Your goal. From the data below, return the exact lines starting at the line containing "Instruction: Open the RCM module" and ending at the line containing "Task: Toggle 夜间模式 on", both included, and nothing else.

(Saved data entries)

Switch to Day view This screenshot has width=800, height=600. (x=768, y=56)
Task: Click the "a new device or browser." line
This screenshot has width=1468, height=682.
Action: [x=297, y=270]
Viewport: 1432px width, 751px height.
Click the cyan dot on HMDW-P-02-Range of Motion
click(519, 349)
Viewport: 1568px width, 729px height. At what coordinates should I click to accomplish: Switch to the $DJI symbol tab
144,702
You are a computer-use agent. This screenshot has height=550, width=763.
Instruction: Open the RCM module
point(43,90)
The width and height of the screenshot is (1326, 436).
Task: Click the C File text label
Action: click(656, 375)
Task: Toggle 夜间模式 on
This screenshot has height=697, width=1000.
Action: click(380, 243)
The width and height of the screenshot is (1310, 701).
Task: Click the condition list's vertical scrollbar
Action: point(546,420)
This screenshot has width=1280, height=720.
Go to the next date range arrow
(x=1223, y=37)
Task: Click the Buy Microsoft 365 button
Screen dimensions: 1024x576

Answer for this exercise.
Instruction: Open the RCM module
point(43,90)
The width and height of the screenshot is (1326, 436).
Task: Click the C File text label
Action: click(656, 375)
Task: Toggle 夜间模式 on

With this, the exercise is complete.